Billy Idol: Uma História de Sobrevivência e Permanência

O cantor britânico Billy Idol, conhecido por seus hits como “Rebel Yell”, “White Wedding” e “Dancing With Myself”, voltou ao centro das atenções após conceder uma entrevista ao The New York Times. Nesta entrevista, Idol refletiu sobre sua imagem de “bad boy” do rock dos anos 80 e sobre os excessos que marcaram sua trajetória, incluindo vícios e comportamentos autodestrutivos.

Aos 70 anos e às vésperas de completar meio século de carreira, Idol reconhece que sobreviveu a uma fase que poderia ter interrompido sua história. “Sou muito sortudo”, afirmou ao jornal, ressaltando que a combinação entre disposição para correr riscos e determinação artística foi decisiva para sua longevidade.

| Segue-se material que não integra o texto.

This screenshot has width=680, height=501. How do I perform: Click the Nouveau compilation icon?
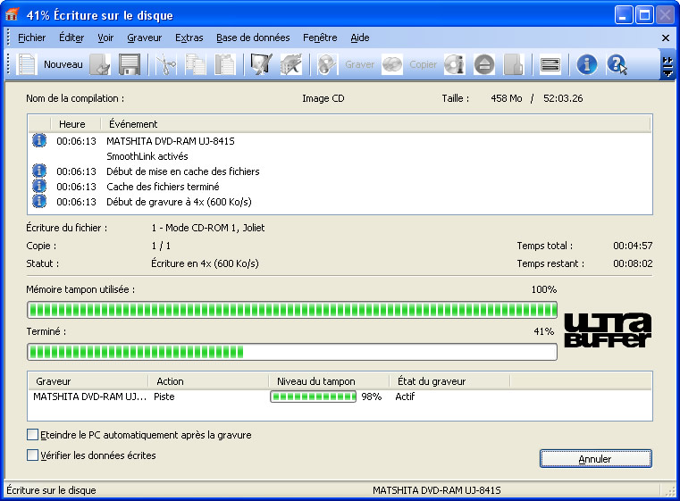[x=28, y=64]
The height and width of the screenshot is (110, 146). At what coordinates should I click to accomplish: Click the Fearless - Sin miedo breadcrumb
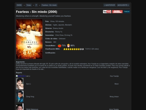click(x=49, y=5)
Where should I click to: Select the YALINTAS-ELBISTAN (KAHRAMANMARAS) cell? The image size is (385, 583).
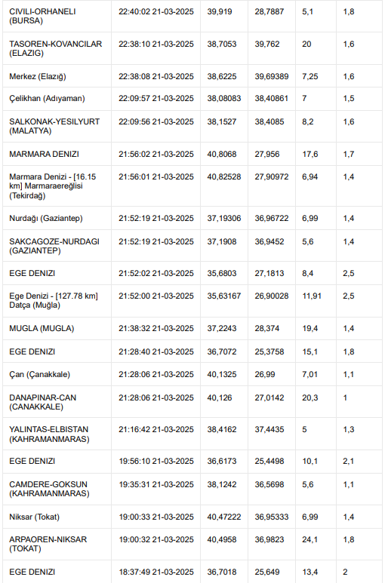57,434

Indicação ao Rock Hall e o Novo Documentário

O momento de revisão coincide com a recente indicação de Billy Idol ao Rock & Roll Hall of Fame 2026, reconhecimento que reforça seu impacto duradouro na história do rock. Além disso, o artista divulgou o teaser do documentário “Billy Idol Should Be Dead”, dirigido por Jonas Åkerlund, que explora sua trajetória desde os anos na cena punk britânica até a explosão global na era da MTV.

O documentário estreou no Festival de Tribeca em 2025 e teve lançamento nos cinemas dos Estados Unidos em 26 de fevereiro. O filme aborda também os momentos mais turbulentos de sua vida pessoal, oferecendo uma perspectiva honesta sobre a vida do artista.

Meio Século de Carreira e Balanço Pessoal

Na entrevista ao The New York Times, Idol sugere que o documentário e seus projetos recentes o ajudaram a fazer um balanço honesto de sua vida artística. O tom é menos provocador e mais reflexivo, reafirmando que sempre buscou uma vida movida pela paixão pela música.

Além disso, a autobiografia oficial “Dancing With Myself” oferece uma perspectiva complementar ao documentário, revisita desde sua juventude até o auge da fama internacional, com relatos francos sobre bastidores, vícios, sucessos e reinvenções.

  • O documentário “Billy Idol Should Be Dead” estreou no Festival de Tribeca em 2025.
  • A autobiografia oficial “Dancing With Myself” é um best-seller do The New York Times.
  • Billy Idol foi indicado ao Rock & Roll Hall of Fame 2026.

A combinação entre entrevista, filme e livro reforça o momento de revisão histórica na carreira de Billy Idol, um artista que transformou atitude e intensidade em marca registrada e que, décadas depois, continua a revisitar sua própria lenda com honestidade e maturidade.